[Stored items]
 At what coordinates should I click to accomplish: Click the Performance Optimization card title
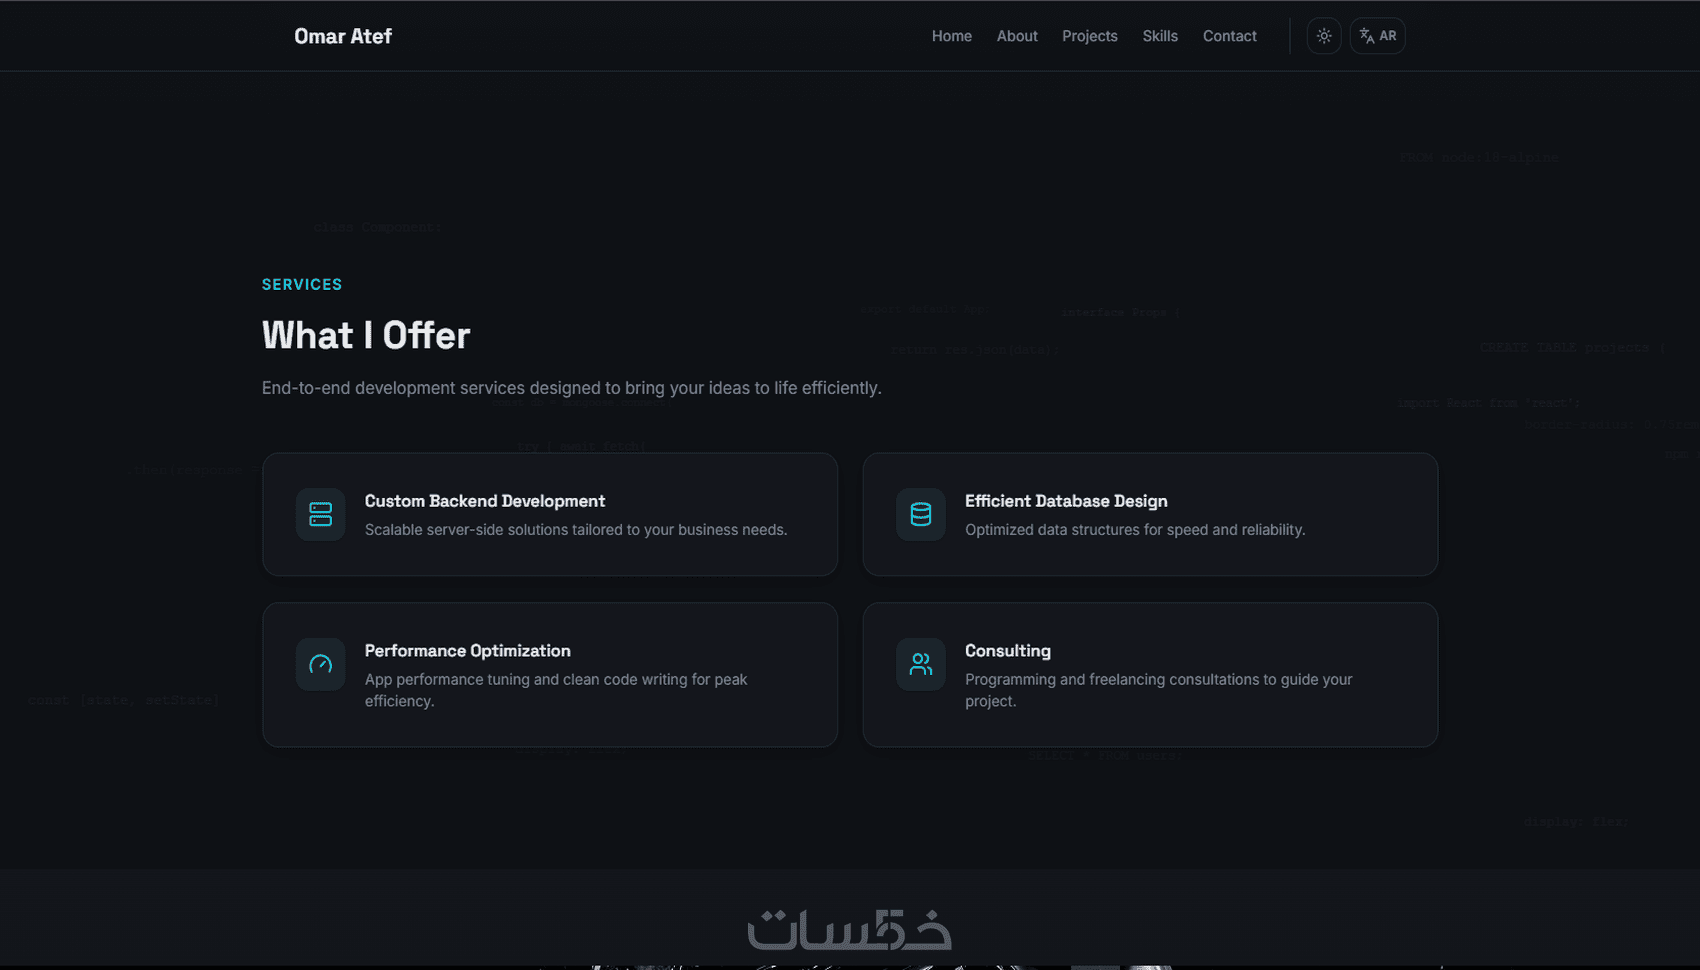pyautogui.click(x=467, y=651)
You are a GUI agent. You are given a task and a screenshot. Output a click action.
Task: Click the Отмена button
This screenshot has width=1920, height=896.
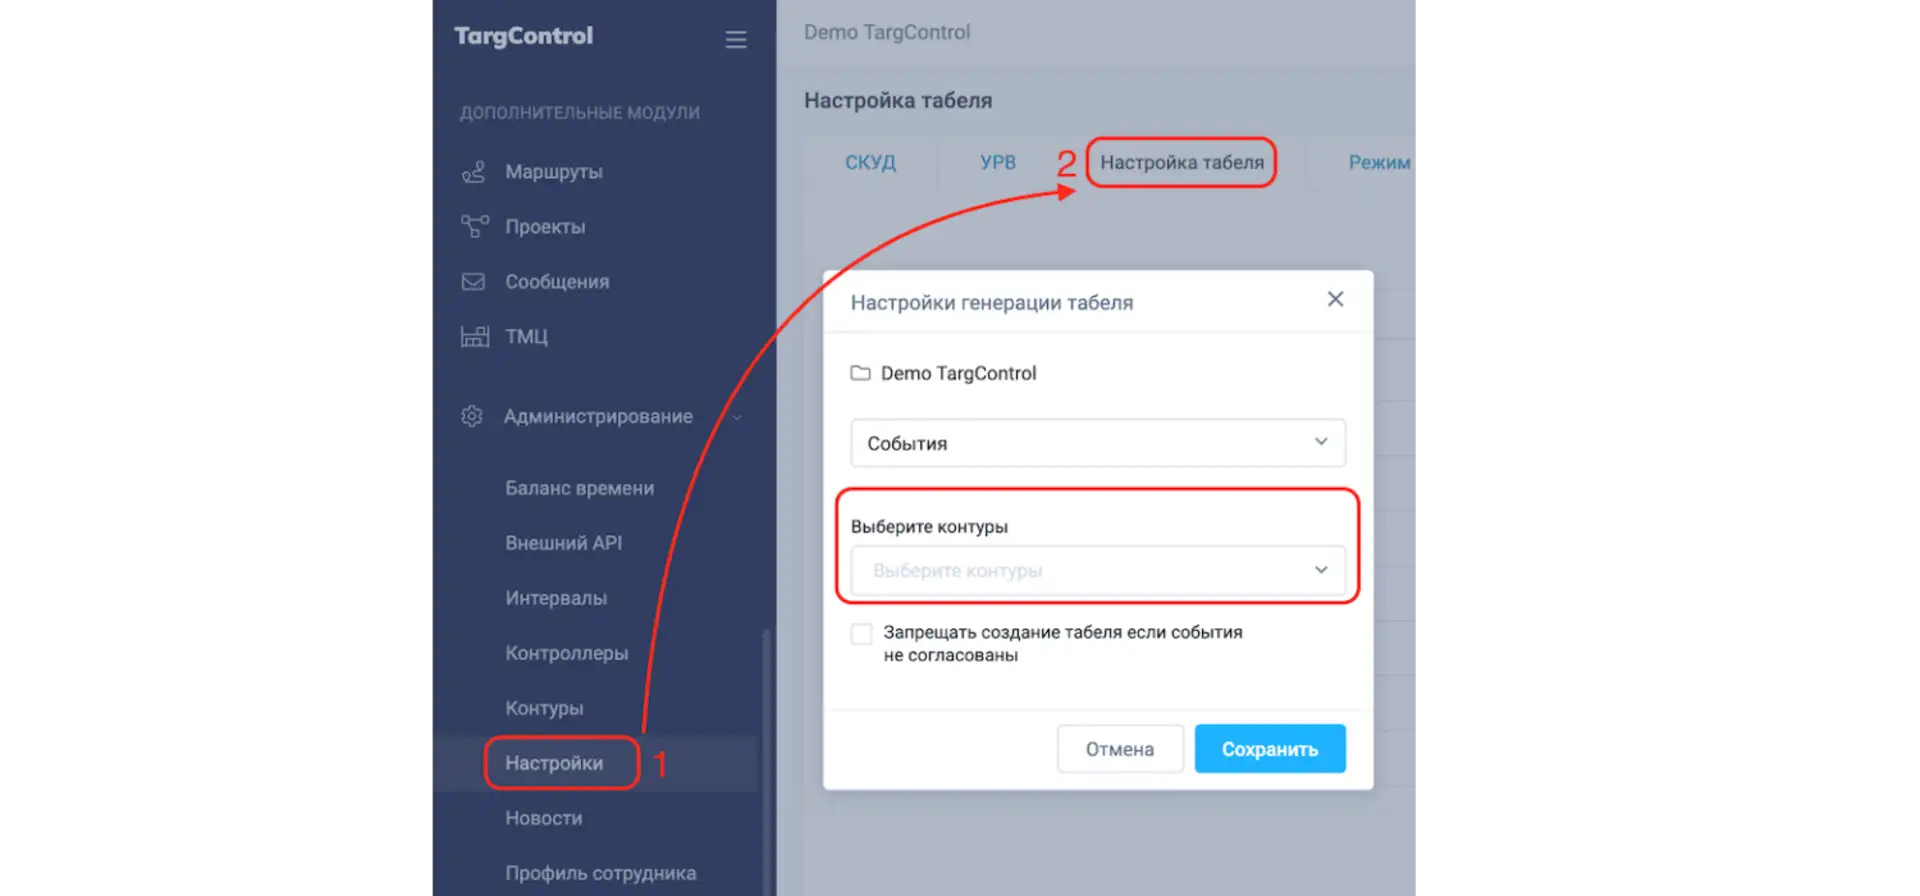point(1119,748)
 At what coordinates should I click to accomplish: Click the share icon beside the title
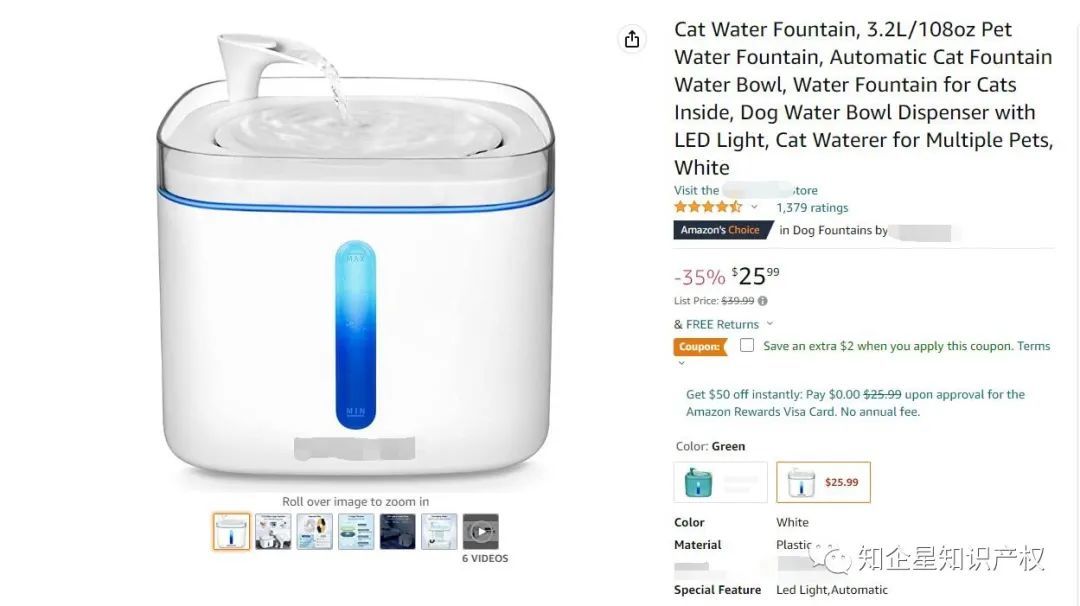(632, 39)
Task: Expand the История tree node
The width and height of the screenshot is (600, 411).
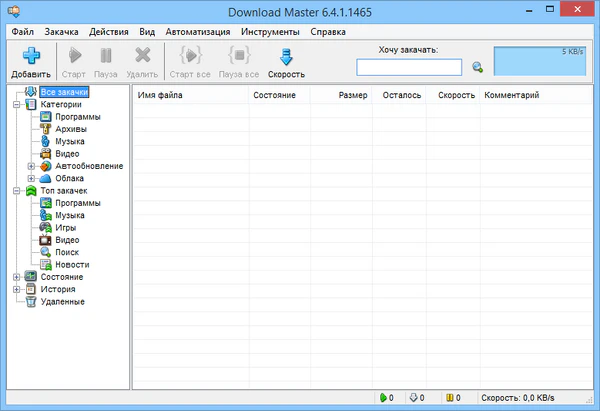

#### [BRIEF]
The reply is to be all the records above, transcribed exactly, with no pictures.

#### [RESULT]
 At what coordinates should I click to accomplish: Click the Performance Optimization card title
pyautogui.click(x=467, y=651)
You are a GUI agent. You are given a task and a screenshot. Output a click action.
Task: Click the Отмена button
This screenshot has width=1920, height=896.
point(1119,748)
 At what coordinates should I click to accomplish: Click the share icon beside the title
(632, 39)
Task: Expand the История tree node
The width and height of the screenshot is (600, 411).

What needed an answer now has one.